Task
The answer consists solely of the listing's lines from the first through the line containing "This screenshot has width=894, height=892.", each reproduced exactly.

• • •

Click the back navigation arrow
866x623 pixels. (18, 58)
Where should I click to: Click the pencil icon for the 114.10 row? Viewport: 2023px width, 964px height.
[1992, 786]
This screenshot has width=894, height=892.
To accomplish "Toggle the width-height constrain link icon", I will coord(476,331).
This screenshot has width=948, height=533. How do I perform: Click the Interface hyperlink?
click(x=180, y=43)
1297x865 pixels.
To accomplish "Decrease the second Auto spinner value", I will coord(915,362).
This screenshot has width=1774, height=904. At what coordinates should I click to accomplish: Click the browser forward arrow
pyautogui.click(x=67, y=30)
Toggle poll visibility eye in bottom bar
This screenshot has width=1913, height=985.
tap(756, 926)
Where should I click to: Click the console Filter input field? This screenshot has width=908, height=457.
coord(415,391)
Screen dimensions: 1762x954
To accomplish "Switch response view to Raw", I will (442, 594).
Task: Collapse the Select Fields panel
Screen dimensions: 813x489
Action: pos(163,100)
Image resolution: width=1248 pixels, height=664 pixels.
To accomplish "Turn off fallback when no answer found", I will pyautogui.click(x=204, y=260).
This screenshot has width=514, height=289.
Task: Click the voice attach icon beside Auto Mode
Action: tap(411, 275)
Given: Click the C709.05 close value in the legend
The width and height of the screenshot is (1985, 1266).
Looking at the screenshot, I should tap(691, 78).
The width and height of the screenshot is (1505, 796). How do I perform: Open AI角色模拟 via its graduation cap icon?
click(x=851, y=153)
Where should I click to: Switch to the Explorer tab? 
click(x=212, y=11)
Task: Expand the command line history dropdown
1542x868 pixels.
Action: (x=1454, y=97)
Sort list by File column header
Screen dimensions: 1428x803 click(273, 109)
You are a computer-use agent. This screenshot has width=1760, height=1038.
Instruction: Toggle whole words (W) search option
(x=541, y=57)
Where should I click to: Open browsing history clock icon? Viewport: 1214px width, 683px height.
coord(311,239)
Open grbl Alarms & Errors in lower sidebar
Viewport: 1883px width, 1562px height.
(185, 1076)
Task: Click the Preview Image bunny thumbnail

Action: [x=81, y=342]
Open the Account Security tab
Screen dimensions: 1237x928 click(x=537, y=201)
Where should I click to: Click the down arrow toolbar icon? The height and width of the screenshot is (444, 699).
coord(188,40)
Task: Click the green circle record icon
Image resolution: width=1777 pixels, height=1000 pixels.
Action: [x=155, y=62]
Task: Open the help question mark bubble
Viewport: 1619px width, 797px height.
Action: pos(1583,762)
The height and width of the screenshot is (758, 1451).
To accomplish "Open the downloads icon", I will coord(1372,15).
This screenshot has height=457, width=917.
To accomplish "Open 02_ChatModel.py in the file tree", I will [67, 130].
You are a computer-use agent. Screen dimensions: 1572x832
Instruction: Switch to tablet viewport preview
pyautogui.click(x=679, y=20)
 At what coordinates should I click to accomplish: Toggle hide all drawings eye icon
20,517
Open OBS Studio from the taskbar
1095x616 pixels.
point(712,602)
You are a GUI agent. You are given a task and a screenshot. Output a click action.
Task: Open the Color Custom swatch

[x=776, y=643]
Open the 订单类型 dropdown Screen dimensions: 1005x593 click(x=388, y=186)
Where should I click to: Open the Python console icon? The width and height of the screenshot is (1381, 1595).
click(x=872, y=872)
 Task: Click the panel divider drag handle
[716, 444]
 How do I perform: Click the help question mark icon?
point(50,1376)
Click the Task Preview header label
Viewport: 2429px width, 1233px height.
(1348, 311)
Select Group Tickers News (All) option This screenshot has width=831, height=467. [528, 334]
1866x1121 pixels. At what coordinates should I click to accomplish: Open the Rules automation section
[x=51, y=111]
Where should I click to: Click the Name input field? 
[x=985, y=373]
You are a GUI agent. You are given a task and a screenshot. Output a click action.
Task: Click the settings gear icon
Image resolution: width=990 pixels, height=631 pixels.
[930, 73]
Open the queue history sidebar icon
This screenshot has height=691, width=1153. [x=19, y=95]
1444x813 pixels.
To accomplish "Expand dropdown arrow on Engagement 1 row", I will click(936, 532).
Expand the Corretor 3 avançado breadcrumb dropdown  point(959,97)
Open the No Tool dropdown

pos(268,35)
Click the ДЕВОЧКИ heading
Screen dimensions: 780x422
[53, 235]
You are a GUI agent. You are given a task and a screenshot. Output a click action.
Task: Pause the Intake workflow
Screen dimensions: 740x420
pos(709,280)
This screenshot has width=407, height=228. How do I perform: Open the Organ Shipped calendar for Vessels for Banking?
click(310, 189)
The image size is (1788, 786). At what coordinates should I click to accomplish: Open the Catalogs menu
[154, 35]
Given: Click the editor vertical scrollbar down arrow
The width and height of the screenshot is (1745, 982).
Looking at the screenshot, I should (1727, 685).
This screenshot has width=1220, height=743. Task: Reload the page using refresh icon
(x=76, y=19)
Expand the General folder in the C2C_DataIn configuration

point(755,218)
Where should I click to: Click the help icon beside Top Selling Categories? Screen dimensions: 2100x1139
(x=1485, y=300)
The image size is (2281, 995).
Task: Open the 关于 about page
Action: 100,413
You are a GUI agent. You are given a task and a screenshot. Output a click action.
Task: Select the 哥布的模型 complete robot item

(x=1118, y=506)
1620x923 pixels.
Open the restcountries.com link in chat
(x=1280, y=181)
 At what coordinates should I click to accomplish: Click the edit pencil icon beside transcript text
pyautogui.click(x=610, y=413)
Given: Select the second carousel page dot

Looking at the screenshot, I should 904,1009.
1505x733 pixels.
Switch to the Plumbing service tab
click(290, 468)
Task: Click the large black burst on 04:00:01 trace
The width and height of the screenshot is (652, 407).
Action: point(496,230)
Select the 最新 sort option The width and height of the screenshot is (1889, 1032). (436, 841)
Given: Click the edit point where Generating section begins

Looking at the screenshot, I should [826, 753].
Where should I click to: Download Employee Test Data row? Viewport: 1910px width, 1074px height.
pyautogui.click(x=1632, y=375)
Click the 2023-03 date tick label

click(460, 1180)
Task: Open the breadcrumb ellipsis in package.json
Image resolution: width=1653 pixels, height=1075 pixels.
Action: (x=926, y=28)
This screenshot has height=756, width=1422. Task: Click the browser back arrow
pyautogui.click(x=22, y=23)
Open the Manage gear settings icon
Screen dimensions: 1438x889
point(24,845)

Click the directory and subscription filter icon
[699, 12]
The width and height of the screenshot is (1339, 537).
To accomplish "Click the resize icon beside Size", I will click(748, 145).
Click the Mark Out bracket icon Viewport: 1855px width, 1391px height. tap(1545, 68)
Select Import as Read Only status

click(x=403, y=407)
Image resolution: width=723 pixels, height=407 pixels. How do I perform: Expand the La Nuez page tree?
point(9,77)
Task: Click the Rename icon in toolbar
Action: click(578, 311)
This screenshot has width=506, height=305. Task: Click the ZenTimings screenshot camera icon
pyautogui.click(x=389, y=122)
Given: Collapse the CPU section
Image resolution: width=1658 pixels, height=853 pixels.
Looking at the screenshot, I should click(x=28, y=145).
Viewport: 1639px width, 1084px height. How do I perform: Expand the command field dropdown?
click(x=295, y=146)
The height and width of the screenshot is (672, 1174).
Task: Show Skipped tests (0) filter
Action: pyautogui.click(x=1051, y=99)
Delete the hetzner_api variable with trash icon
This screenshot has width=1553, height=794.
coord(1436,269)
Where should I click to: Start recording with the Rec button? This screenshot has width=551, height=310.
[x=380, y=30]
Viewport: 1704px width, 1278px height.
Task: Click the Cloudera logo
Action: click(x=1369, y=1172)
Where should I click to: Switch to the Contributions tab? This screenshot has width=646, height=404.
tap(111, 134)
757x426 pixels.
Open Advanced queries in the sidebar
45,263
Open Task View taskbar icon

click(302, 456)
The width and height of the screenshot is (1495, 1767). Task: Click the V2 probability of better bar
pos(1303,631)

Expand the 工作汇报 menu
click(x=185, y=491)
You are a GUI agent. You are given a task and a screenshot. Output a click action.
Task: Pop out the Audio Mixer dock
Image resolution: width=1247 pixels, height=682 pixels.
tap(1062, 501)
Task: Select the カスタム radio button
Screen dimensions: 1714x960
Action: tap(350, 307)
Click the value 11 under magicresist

• • •

Expected answer
Click the back navigation arrow
866x623 pixels. (18, 58)
Where should I click to: Click the pencil icon for the 114.10 row? Viewport: 2023px width, 964px height.
[1992, 786]
This screenshot has width=894, height=892.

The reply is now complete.